[Extracted records]
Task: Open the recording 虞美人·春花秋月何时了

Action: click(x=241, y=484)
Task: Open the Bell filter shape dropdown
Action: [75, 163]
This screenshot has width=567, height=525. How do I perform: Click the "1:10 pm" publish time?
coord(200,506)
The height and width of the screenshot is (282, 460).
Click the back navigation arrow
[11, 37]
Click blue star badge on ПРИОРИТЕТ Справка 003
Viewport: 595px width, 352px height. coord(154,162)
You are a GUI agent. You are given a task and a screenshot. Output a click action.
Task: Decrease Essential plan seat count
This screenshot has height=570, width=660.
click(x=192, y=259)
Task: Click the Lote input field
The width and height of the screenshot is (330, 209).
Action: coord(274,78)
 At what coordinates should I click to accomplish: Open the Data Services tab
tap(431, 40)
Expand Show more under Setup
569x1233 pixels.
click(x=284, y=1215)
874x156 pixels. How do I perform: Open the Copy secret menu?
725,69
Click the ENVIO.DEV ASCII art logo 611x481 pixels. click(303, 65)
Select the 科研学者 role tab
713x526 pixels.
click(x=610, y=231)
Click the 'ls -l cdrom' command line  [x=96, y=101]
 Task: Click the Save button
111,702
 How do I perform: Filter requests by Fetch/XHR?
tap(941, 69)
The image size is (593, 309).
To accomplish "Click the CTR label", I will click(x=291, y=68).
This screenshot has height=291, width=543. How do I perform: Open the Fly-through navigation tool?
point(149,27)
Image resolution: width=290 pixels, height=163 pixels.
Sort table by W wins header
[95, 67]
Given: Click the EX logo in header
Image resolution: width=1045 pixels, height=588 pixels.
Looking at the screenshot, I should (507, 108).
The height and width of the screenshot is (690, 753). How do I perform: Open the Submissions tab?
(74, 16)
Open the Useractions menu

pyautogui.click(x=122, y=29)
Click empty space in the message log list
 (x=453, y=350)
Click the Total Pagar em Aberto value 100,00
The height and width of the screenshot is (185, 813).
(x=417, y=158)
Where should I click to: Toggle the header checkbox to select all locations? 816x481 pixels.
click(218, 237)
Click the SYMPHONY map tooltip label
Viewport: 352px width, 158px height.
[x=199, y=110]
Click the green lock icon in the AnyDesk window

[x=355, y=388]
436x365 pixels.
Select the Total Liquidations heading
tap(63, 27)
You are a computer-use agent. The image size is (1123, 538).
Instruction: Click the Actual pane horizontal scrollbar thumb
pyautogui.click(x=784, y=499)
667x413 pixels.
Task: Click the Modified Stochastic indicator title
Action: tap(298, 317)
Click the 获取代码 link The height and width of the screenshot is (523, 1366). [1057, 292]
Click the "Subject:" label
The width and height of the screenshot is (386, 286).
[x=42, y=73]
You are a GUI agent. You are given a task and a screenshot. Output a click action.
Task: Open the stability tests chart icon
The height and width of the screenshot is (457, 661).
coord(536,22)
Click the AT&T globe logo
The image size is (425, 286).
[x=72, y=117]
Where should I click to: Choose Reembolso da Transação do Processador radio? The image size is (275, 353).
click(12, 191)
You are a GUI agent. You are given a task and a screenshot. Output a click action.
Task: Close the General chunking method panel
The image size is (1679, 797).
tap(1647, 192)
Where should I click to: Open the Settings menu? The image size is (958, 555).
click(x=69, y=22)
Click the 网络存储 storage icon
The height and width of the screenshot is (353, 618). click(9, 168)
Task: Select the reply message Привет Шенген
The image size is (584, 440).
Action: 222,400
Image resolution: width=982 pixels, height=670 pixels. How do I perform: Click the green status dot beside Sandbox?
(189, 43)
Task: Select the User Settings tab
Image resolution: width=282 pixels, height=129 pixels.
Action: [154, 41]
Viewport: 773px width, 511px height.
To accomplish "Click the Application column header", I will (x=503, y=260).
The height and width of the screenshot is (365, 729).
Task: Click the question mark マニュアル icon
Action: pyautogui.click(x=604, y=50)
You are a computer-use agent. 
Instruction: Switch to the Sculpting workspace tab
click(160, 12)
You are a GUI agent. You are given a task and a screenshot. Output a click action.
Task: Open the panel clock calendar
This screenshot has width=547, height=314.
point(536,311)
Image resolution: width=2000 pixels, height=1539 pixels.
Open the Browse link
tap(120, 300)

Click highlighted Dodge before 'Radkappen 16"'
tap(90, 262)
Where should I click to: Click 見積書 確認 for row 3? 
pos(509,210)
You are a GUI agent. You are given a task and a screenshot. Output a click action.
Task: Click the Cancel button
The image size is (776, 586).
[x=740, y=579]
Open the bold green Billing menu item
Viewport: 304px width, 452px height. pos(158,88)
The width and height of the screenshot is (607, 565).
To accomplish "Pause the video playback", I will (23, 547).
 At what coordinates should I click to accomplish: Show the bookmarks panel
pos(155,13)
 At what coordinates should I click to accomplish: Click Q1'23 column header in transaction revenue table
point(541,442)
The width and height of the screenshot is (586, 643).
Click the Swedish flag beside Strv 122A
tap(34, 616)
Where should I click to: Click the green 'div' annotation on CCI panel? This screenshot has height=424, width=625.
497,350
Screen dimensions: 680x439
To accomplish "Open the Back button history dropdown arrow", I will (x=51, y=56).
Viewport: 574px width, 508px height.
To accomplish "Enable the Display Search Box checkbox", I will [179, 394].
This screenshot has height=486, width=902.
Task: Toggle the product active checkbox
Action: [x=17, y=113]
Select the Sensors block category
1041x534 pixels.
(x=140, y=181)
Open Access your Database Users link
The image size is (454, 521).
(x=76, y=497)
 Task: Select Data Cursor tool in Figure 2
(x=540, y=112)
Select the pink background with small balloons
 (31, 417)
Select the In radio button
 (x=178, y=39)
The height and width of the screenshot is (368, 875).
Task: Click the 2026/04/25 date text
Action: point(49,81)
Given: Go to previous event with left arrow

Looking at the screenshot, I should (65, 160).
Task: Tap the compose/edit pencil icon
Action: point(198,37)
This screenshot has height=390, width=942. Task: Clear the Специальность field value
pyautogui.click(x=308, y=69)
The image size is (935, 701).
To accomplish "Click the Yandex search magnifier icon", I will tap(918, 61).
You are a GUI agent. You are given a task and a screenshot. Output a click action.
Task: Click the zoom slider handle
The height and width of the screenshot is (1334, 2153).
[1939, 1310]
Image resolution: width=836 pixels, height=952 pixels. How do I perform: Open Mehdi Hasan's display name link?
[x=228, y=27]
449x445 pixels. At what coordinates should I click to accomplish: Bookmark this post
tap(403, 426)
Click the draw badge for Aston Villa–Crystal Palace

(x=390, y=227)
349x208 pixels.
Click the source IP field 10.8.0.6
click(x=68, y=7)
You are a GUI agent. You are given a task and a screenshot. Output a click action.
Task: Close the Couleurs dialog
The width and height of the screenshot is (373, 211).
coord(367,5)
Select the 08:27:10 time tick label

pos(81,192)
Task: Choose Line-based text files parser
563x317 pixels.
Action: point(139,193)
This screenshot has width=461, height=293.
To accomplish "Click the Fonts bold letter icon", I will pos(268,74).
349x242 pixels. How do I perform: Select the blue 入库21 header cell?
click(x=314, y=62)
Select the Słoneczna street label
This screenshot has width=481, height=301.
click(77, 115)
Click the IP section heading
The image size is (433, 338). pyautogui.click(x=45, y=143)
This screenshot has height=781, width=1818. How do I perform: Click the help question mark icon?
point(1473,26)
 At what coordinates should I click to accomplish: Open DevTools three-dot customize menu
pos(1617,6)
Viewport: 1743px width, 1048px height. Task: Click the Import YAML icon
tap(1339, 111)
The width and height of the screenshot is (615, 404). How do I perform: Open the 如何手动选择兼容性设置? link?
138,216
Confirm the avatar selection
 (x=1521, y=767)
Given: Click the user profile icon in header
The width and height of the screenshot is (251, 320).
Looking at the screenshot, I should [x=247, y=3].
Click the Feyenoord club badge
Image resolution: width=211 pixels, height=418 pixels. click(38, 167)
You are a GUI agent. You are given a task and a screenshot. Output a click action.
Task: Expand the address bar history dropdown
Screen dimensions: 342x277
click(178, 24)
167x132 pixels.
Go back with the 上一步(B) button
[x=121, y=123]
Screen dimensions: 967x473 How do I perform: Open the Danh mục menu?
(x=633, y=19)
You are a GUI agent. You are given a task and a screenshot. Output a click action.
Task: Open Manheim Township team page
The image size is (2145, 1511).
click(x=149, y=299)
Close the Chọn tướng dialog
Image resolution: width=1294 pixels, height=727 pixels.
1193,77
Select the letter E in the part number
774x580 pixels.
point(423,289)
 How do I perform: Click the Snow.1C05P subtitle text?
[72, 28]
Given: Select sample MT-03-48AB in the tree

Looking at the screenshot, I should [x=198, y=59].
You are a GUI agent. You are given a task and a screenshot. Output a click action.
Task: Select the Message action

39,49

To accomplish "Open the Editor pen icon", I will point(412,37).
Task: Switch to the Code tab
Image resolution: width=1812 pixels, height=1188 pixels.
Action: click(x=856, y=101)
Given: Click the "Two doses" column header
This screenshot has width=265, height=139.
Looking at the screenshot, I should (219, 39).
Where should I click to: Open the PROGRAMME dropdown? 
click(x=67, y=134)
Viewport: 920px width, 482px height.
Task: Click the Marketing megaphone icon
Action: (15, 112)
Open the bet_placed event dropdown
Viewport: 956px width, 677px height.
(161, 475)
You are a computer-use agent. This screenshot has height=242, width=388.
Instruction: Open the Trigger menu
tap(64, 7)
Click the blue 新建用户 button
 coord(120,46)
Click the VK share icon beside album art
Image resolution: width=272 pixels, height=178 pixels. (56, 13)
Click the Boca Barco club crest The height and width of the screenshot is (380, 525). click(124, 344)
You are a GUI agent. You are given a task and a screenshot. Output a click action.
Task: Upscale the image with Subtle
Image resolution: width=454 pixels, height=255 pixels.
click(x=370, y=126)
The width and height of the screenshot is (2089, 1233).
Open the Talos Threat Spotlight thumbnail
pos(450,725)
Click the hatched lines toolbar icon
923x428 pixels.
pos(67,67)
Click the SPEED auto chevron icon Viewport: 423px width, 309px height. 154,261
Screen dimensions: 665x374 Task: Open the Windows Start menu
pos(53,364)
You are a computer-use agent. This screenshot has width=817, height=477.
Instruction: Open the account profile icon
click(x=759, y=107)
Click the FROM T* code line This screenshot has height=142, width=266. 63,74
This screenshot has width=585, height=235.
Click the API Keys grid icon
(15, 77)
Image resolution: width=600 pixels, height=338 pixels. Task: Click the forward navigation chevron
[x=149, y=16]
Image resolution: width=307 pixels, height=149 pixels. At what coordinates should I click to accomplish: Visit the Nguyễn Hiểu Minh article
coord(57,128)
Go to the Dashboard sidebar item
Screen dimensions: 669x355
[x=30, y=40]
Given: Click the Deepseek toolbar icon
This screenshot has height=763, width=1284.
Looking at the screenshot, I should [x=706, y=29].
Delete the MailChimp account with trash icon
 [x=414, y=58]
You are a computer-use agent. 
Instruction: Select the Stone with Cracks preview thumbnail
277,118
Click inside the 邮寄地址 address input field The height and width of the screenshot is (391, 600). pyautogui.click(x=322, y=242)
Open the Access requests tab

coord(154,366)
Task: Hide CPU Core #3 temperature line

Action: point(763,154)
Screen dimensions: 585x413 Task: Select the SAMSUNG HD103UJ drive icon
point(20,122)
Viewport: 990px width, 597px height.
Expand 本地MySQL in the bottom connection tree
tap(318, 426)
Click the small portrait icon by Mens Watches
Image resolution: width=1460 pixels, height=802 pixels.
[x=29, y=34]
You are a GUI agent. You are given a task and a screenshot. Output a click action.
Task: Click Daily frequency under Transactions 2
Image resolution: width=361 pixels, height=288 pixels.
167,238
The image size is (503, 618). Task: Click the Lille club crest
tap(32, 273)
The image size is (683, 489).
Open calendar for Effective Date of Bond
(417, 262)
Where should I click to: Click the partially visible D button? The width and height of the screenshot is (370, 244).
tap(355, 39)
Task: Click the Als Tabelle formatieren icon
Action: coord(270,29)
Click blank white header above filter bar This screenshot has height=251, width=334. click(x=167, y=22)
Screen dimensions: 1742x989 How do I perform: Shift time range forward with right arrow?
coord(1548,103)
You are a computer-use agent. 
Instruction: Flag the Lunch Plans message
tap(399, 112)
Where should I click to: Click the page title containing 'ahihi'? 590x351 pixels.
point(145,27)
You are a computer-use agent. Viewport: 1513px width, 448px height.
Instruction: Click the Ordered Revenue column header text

▶ Exercise prompt:
Arrange the stretch of the material from the line containing "Click the Feyenoord club badge" through the line containing "[x=121, y=123]" as a numbered list, leaving out blank lines.

▶ Answer:
1. Click the Feyenoord club badge
2. Image resolution: width=211 pixels, height=418 pixels. click(38, 167)
3. You are a GUI agent. You are given a task and a screenshot. Output a click action.
4. Task: Expand the address bar history dropdown
5. Screen dimensions: 342x277
6. click(178, 24)
7. 167x132 pixels.
8. Go back with the 上一步(B) button
9. [x=121, y=123]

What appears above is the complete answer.